And in computer science, if we have functions that convert an object of type $A$ to an object of type $B$ and the other way around (as for example the functions between a data structure and its id), we also can pretty much regard $A$ and $B$ as two formats of the same thing, as having one means that we can easily obtain the other.
What does it mean for two things to be equivalent? The question sounds quite philosophical, but there is actually is a formal way to answer it, i.e., there is a mathematical concept that captures the concept of equality in a rather elegant way — the concept of an equivalence relation.
So what is an equivalence relation? We already know what a relation is — it is a connection between two sets (an example of which is function). But when is a relation an equivalence relation? Well, according the definition, it’s when it follows three laws, which correspond to three intuitive ideas about equality.
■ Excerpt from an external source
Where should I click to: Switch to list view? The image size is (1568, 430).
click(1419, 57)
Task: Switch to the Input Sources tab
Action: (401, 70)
An equivalence relation between sets is a relation that obeys the laws of reflexivity, transitivity, and symmetry.
Let’s review them.
The first idea that defines equivalence, is that everything is equivalent with itself.
This simple principle translates to the equally simple law of reflexivity: for all sets $A$, $A=A$.
According to the Christian theology of the Holy Trinity, the Jesus’ Father is God, Jesus is God, and the Holy Spirit is also God, however, the Father is not the same person as Jesus (neither is Jesus the Holy Spirit). If this seems weird to you, that’s because it breaks the second law of equivalence relations, transitivity. Transitivity is the idea that things that are both equal to a third thing must also equal between themselves.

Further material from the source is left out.